The exercise also highlighted the need for action points to be followed as a roadmap when responding to a public health event (e.g. manual, process flow chart, and checklist).
It also drew attention to the need to review, enhance and improve operational and tactical actions in response to such an event. The use of multi-agency and whole-of-society approach having proven to be effective.
“The people’s perception and understanding of the government’s decision plays a major role in changing their practices.”
The use of vaccines has shown promising results against COVID-19. Several pharmaceutical companies have applied and some are in the process of applying for the Emergency Utilization Authority (EUA) from the Philippines through the national Food and Drug Administration (FDA). In the meantime the DOH has created a Vaccine Sub-Task Group, in charge of planning the different stages of the vaccination program. The start of the vaccination program was tentatively scheduled in February 2021 and health care workers and frontline service providers will be prioritized to receive it. An estimated 100 million doses will be made available to the Philippines according to the latest reports. Most people believe that this will help overcome and win the war against COVID-19 and the legislations are on their way to support the fight against this pandemic.
People’s behavior plays a crucial role in the success of the fight against COVID-19. There are laws to follow, standards for infection prevention and control measures to respect. What is crucial is for people to comply as much as possible with the implemented guidelines and regulations. The people’s perception and understanding of the government’s decision plays a major role in changing their practices. The Philippine government’s effort to protect its citizens has been assertive and untiring. This effort will continue in 2021 and beyond.
Although I cannot predict when the current COVID-19 crisis will end or when the next pandemic will arise, I hope this article highlighted the lessons learned by the Philippines when responding to this international threat. Only by sharing our experience will we be able to help each other to respond to this current crisis and be better prepared to any pandemics we may face in the future.
“If We Work Together We Can Do Things Better”

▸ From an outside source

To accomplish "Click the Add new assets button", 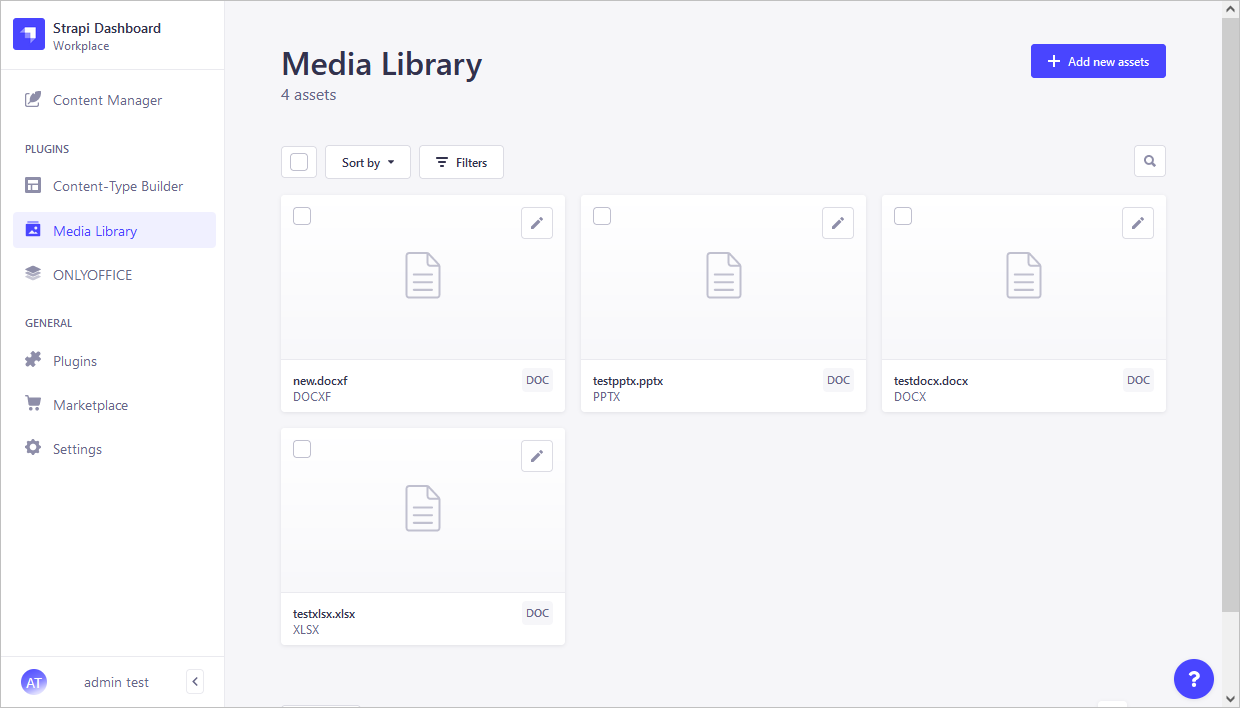I will tap(1098, 61).
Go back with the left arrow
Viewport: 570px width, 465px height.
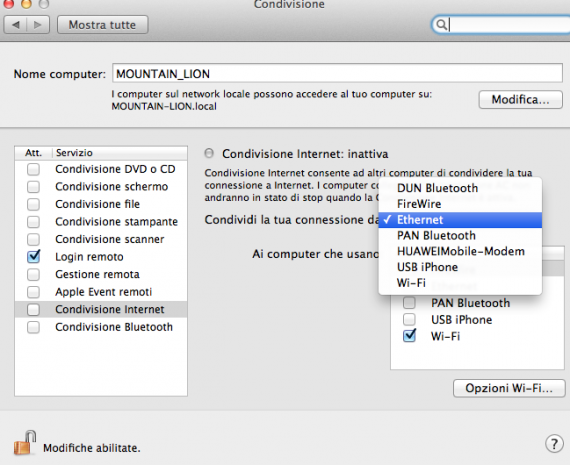(x=15, y=25)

Dr. Arnel Z. Rivera, Chief Response, Recovery and Rehabilitation Division Health Emergency Management Bureau, Department of Health, Philippines
*IHR Exercise Crystal 2020 Briefing for NFPs ; WHO-WPRO
Dr. Arnel Z. Rivera presently serves as the Chief of the Response , Recovery and Rehabilitation Division of the Health Emergency Management Bureau of the Department of Health, Philippines. He is also the Focal Point for CBRNe concerns of the Bureau. During his long career in the Philippine Government, Dr. Rivera has held many key positions. His last position was Finance and Administrative Division Chief of the Bureau of Quarantine. He also formerly held the position of Department Chair of the Emergency Department Services of the Tondo Medical Center and was also a TWG Member of the Committee on Biological, Chemical and Radio-nuclear Warfare, Department of Health.